“Candan bir veda olsun ki
Aşk heba olmasın…”
“Önünüze çıkan her şey bir mana için size sunulur.” HŞY
Yukarıdaki iki söz birbirinden bağımsız görünüyor. Aslında yer değiştirip okunduğunda binbir anlam içeriyor ve belki de herkesin aklına gelen tek bir şey oluyor:
“Kötü görünen bir olay hayrın vesilesi…”
Kaybedişler, vedalar, üzüntüler, kederler hep kötü müdür? Her an yarattığını düşünen Cenab-ı Azimüşşan kendisine sığınan kullarını hayra ulaştırır. Tabi kolay değil yangının ateşinden suyun ferahlığına ulaşmak… Hayat mücadelesinde hangi sınav bitmiş ki O’nun sınavı tükensin. En çokta sevdiğine geçer nazı. Adım adım daha çok yaklaştırmak ister kendisine. Yeri gelir bir el ile yeri gelir secdeye damlayan iki damla yaş ile…
Mesela yaratılmış her şeyin birer zıttı vardır bu âlemde. Hüzün ve sevinç farklıdır ama ikisi de duygudur. Aynı mekanizmanın farklı yansımalarıdır. Sevinçte meydana gelen şükür isteği bir hüzün karşısında niçin isyana dönüşür?
Hüznün içinden çıkarılamayan bir mânâ hiçbir şey değiştirmez hayatta. Ya da sadece hüzünlüyken hatırlanan bir Allah mı var yaşamda?
İnsan hayat olgusunu nasıl da yok eder, kendi hikâyesinde. Kaybettiklerinin peşinden koşarak geçmişe gömülür. Gelecek bir yana ânı çoktan kaçırır. Devreye giren isyan, insanı yine nisyana sürükler. Unutan da olur mu hiç Allah?
Allah tüm merhameti ve ganiliğiyle hep olur da nisyana bürünmüş olan, gözlerini kapamıştır çoktan. Ağır bir uyku mu dersiniz öldü mü dersiniz, ne derseniz deyin kördür artık.
Varlığını sunan hakikate bir lokma şükür, binlerce yudum su demek. Kana kana içmek varken damlaya sığdırmak niye?
Öyle eşsiz günlerin içinde, Kur’an vaktindeyiz Kur’an!..
Okuyup anlamanın, idrak edip uygulamanın vakti.
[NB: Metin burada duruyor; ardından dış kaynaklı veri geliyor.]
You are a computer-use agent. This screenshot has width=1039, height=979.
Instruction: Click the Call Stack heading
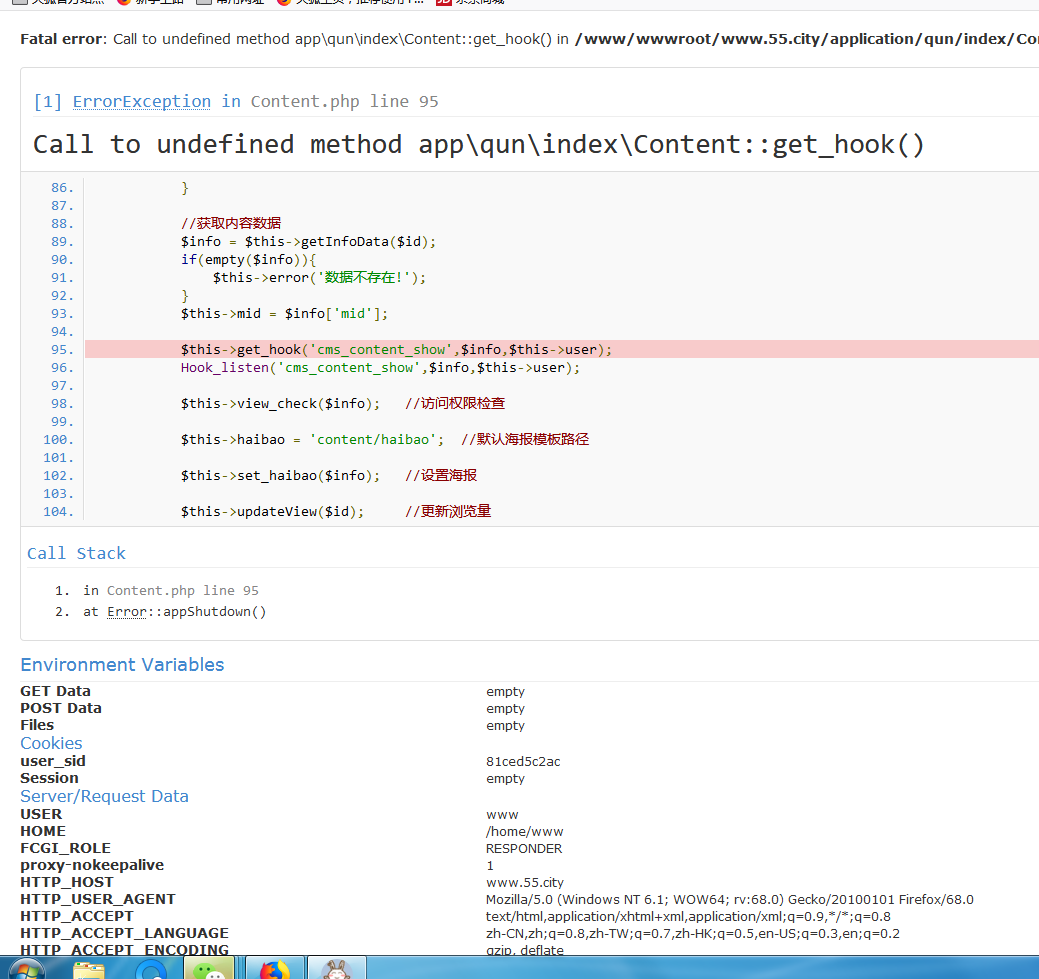click(x=76, y=553)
Ramazan ayına sığdırılan bir Kur’an ömür boyunca yetmez ey can kardeşim… Bir ömürdür Kur’an, en önemlisi kalptir Kur-an… Orucun bohçalara sarılı mânâsını çözmek susuzluğun, açlığın içinde Kur’an’dan lokma lokma aş almak demek.
Düşünce, dil, mide, göz, kulak, el vs. bütün uzuvlar oruca niyetlenirken, perdelerdeki fısıltıyı duymak niye? Ayetlerin bir kelimesine hayranken, Ramazan bitince unutmak niye?
Sözde Müslümanlığa bürünmesin âlem… İnsan kanat açsın kulluğun diyarına.
Önümüze çıkan bu infak ayı mânâ kesb etmek için ne büyük fırsat. Her an düşünceye koyulan Yâr ile nefsin fısıltılarına candan elvedaya sende var mısın? Ver kendinden verebildiğini, sadakan teslimkar sadakatin olsun…
Ve en nihayetinde;
Sen ân’da O’ndaysan, AŞK heba değil Yâr olur.